By Paige Asberry
Staff writer

The Dillon Lecture Series has hosted many notable guests, and the upcoming April speaker is no exception.

David Grann is a New York journalist and novelist, whose bestselling book, “Killers of the Flower Moon: the Osage Murders and the Birth of the FBI”, was turned into a 2023 film starring Leonardo DiCaprio and Robert DeNiro.

Grann graduated with his Bachelor’s degee in Government from Connecticut College in 1989. While he was still in college, Grann was awarded a Thomas J. Watson Fellowship, which allowed him to conduct research in Mexico, and there began his career as a freelance journalist.

In 1993, Grann received his Master’s degree in international relations from Fletcher School of Law and Diplomacy at Tufts University. Only a year later, he was hired at The Hill, a Congress-focused Washington newspaper. He also earned a master’s in creative writing from Boston University, where he taught classes for fiction and creative writing. In 2003, Grann was hired as a staff writer for The New Yorker.

While working with The New Yorker, Grann wrote the piece “Trial by Fire” which earned him the George Polk Award and the Sigma Delta Chi Award. He also wrote “The Mark of a Masterpiece”, which got him sued, but the case ended up being dismissed.

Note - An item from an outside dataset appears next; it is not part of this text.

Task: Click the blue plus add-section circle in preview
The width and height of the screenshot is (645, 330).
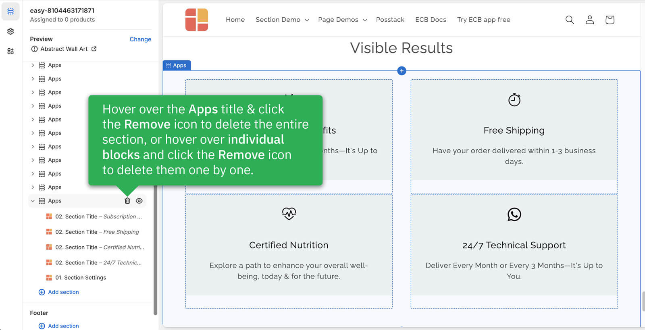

Grann’s first book, a nonfiction piece titled The Lost City of Z: A Tale of Deadly Obsession in the Amazon, was published in 2009, and since then, Grann has released two more books and had his work published in two other anthologies. 

His popular 2014 book, “Killers of the Flower Moon: the Osage Murders and the Birth of the FBI”, details the murders of the Osage Native Americans and how it precipitated the creation of the FBI. It was adapted in 2023 into a film directed by Martin Scorsese.

Grann will be speaking at the second lecture of 2024 at 10:30 a.m. Tuesday at the Hutchinson Sports Arena. Tickets are $10 for adults and $5 for students, but free for Hutchinson Community College students and faculty with school I.D.